PPT Audio To Video

Use this skill when the source video has narration audio but no usable slide visuals, and the final deliverable should be a slide-based lecture video.

Resolve bundled scripts relative to this skill directory. If the runtime has already opened this SKILL.md, prefer paths like scripts/extract_slide_outline.py and scripts/render_from_timing_csv.py instead of machine-specific absolute paths.

Core workflow

Inventory inputs.
Confirm which of these exist: audio-only mp4/m4a/mp3/wav, ppt/pptx, pdf, and any pre-rendered slide images.
Prefer an existing pdf or image directory for rendering. Treat pptx as the source of slide text and as a fallback for export.
Prepare tools.
Required for deterministic steps: ffmpeg, ffprobe, pdftoppm.
Required for transcription: whisper-cli from whisper-cpp plus a multilingual model such as ggml-small.bin.
If only pptx exists and no pdf/images exist, prefer Keynote or PowerPoint export on macOS. Use soffice only as fallback because profile or rendering issues are common.
Produce slide images.
If pdf exists, render it to images: bash pdftoppm -png -r 200 "$PDF" "$OUTDIR/slide"
If only pptx exists, export to pdf or slide images with Keynote or PowerPoint, then continue from pdf.
Keep slide filenames ordered and stable, such as slide-01.png, slide-02.png, ...
Extract slide text.
Run: bash python3 scripts/extract_slide_outline.py --pptx "$PPTX" --out "$WORKDIR/slide_outline.csv"
Use the output to identify slide titles, distinctive keywords, and section changes.
Extract clean audio for ASR.
For audio-only mp4, extract mono wav: bash ffmpeg -y -i "$AUDIO_MP4" -ar 16000 -ac 1 -c:a pcm_s16le "$WORKDIR/audio.wav"
If the source is already wav/mp3/m4a, convert to the same mono wav form if needed.
Transcribe with whisper-cli.
Example: bash whisper-cli -ng -m "$MODEL" -f "$WORKDIR/audio.wav" -l zh -ocsv -osrt -of "$WORKDIR/transcript"
Prefer transcript.csv for downstream parsing. transcript.srt is useful for manual review.
If GPU allocation fails on macOS, retry with -ng to force CPU mode.
Build slide_timings.csv.
Do not average slide durations unless the user explicitly asks for it.
Read the transcript and slide outline together, then create a monotonic timing plan by topic changes, section boundaries, and unique keywords.
Use this schema: csv slide,start_sec,end_sec,duration_sec,reason 1,0.000,15.000,15.000,opening title and agenda 2,15.000,100.000,85.000,architecture overview starts here
Keep slide numbers sequential and ensure duration_sec = end_sec - start_sec.
Validate that the last end_sec matches the audio duration or is within a small tolerance.
Render the final video.
Run: bash python3 scripts/render_from_timing_csv.py --images "$SLIDE_IMAGES_DIR" --timings "$WORKDIR/slide_timings.csv" --audio "$WORKDIR/audio.wav" --output "$OUT_VIDEO"
The script generates an ffconcat file, validates timing continuity, and calls ffmpeg to encode the final mp4.
Verify and iterate.
Check output duration with ffprobe.
If a slide cuts too early or too late, edit only the affected rows in slide_timings.csv and rerun the render script.
Keep the transcript, outline, and timing CSV as reproducible working files.

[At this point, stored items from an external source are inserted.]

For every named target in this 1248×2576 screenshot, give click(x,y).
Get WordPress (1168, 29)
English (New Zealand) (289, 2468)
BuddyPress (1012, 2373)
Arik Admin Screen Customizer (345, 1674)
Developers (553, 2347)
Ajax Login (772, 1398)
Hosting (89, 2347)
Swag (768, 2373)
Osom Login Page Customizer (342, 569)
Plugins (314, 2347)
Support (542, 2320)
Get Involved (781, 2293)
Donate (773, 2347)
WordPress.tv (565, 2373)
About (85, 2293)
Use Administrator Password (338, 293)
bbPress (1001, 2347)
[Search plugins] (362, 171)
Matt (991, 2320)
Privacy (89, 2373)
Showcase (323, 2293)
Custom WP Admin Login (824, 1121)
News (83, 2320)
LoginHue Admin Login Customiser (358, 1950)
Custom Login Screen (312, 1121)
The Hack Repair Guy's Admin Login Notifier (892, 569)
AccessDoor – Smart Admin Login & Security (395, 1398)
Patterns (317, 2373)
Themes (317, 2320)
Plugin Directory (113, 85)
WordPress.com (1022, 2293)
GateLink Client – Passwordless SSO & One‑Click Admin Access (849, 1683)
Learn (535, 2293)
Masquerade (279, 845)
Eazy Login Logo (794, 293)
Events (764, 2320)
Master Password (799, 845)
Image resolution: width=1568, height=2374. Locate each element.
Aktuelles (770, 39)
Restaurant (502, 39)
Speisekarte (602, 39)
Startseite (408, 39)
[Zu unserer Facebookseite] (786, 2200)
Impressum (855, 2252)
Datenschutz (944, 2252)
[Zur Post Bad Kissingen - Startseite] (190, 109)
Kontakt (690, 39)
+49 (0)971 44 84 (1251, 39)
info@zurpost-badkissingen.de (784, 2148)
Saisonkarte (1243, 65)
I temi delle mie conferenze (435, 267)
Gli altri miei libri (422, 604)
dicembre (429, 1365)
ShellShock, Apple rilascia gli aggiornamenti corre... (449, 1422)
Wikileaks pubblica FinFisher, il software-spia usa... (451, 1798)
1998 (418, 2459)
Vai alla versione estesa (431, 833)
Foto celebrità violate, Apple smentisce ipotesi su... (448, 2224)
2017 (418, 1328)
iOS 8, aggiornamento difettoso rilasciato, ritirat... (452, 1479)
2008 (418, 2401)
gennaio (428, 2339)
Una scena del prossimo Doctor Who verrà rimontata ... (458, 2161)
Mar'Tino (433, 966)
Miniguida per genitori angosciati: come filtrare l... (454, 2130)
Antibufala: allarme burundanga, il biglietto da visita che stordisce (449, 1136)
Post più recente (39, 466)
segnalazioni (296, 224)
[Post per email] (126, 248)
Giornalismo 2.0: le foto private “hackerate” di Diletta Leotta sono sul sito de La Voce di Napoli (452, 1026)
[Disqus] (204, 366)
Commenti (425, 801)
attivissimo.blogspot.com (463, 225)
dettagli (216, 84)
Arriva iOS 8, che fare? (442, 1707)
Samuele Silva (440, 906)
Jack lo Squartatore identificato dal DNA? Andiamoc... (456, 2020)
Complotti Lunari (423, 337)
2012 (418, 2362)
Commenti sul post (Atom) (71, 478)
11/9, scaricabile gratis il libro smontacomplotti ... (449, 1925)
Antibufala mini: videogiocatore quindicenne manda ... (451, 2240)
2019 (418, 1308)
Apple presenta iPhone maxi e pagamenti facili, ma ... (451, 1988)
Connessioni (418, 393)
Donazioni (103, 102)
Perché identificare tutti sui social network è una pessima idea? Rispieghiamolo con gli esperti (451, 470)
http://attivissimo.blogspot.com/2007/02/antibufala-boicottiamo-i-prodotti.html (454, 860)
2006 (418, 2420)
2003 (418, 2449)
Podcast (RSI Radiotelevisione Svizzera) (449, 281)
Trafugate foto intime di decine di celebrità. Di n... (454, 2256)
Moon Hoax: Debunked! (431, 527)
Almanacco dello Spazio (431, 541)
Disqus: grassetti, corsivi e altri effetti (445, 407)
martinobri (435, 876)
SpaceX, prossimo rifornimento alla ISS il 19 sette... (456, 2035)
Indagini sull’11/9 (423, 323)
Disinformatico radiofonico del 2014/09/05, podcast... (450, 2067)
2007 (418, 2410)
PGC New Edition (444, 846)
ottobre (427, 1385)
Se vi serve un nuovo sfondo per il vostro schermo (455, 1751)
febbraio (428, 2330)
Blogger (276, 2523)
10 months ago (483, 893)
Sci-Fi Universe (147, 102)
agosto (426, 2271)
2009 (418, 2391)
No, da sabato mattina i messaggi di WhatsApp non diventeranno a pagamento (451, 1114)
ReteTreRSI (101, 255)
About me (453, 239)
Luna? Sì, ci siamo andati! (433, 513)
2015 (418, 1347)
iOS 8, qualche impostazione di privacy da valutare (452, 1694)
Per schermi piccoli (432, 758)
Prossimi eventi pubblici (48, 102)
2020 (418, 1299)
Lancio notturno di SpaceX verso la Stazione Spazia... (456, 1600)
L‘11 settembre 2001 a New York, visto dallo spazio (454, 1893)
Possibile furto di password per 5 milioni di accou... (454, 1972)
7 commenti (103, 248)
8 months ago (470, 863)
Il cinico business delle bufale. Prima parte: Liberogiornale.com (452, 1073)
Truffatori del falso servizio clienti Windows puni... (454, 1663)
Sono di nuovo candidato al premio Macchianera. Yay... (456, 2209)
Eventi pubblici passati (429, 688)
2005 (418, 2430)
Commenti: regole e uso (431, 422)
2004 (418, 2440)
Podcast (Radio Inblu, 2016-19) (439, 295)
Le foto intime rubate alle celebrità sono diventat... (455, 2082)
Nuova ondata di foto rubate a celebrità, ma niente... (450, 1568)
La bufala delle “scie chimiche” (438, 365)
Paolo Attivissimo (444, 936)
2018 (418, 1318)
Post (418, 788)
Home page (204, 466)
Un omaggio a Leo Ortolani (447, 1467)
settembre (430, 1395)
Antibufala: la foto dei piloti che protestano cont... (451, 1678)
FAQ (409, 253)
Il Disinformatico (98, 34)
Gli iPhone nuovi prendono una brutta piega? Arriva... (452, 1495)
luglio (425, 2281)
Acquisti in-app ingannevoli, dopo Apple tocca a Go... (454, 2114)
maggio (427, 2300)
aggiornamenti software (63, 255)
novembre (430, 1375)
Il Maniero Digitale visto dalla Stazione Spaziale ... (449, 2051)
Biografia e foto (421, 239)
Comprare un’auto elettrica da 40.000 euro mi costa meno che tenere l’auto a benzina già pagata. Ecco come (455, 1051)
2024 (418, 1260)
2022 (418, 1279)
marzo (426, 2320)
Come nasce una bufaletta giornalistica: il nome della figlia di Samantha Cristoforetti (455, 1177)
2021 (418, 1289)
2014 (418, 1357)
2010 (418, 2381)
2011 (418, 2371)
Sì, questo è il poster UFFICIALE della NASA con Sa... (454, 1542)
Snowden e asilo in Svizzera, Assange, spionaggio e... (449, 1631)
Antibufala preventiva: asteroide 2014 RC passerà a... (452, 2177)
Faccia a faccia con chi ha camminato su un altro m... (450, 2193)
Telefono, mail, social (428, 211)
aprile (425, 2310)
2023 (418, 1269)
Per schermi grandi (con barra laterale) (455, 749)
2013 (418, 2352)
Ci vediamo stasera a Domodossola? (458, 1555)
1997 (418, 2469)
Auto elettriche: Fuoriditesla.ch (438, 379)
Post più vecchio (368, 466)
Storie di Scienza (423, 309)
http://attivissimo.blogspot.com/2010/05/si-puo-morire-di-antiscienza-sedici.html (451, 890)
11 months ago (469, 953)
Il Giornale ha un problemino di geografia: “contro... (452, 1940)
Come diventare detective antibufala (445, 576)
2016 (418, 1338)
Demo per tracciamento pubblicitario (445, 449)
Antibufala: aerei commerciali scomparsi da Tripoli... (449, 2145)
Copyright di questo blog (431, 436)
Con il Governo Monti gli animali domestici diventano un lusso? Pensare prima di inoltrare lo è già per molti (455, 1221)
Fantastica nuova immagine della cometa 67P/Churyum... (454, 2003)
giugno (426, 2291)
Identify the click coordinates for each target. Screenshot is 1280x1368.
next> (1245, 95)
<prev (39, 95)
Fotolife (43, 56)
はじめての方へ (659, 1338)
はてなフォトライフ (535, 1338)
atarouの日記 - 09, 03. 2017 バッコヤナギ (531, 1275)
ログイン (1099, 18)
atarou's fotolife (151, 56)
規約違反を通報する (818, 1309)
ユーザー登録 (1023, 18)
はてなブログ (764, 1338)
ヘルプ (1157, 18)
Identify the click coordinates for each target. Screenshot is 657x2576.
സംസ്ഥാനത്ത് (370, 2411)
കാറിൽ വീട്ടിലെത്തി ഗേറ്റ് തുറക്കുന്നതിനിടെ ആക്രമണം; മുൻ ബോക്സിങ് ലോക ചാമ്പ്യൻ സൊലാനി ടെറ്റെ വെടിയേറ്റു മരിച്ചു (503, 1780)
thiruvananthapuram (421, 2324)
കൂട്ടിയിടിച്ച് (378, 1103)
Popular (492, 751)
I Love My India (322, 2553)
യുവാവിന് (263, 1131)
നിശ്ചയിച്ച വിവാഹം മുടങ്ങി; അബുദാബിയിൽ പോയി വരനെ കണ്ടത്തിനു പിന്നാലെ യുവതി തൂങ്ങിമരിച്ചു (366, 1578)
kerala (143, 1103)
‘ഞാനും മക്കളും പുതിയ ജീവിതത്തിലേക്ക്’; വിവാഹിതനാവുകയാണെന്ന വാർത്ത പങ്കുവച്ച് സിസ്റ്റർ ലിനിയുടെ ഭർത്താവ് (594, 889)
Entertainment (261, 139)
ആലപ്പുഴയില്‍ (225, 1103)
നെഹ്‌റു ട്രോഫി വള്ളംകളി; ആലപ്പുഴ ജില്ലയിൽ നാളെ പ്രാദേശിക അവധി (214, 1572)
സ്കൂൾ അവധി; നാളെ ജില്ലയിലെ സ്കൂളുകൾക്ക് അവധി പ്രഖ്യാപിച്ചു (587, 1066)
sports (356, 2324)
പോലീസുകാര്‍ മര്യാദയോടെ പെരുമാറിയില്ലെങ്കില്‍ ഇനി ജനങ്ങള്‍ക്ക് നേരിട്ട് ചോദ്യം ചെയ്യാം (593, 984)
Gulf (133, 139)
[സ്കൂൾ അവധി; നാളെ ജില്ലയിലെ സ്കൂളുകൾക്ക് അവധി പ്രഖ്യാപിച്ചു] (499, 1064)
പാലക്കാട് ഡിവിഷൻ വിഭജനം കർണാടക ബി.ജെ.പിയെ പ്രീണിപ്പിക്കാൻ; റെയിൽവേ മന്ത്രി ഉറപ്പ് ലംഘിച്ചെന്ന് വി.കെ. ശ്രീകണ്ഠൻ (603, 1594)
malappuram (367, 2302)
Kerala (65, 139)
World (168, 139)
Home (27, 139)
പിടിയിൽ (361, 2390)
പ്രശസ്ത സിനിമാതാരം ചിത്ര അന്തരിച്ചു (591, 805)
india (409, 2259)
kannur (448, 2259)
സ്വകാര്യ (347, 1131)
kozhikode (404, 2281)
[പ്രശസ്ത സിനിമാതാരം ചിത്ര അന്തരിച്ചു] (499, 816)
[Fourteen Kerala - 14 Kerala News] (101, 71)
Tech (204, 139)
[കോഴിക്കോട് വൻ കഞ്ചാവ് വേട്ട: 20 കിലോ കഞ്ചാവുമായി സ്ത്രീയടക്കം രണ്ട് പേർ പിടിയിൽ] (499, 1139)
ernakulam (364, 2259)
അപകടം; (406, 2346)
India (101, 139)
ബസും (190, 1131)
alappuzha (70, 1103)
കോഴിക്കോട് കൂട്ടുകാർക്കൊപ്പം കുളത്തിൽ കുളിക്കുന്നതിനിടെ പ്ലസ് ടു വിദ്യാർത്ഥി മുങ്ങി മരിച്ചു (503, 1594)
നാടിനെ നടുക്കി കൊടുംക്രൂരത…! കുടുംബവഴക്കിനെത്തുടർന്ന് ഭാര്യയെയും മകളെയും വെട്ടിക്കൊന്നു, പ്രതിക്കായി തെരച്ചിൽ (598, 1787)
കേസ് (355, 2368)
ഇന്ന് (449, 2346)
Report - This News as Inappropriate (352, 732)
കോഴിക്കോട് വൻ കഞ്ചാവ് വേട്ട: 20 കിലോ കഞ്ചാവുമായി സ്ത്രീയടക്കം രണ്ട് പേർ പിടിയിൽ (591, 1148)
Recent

Heuristics for timing alignment

Use section-divider slides briefly. These slides usually hold for 5-20 seconds.
Use the first segment that clearly switches topic as the next slide start.
Prefer exact topic transitions over title-word matching. ASR often distorts proper nouns and product names.
Let the model infer timings, but keep the render step deterministic through slide_timings.csv.
When confidence is low, produce a first-cut video and tell the user which slide boundaries likely need review.

Common commands

Install dependencies on macOS if missing:

brew install ffmpeg poppler whisper-cpp

Typical multilingual model download:

mkdir -p .models
curl -L 'https://huggingface.co/ggerganov/whisper.cpp/resolve/main/ggml-small.bin' -o .models/ggml-small.bin

Bundled scripts

scripts/extract_slide_outline.py Extract slide text from pptx into CSV or JSON for timing analysis.
scripts/render_from_timing_csv.py Validate a timing CSV, generate an ffconcat, and render the final video with ffmpeg.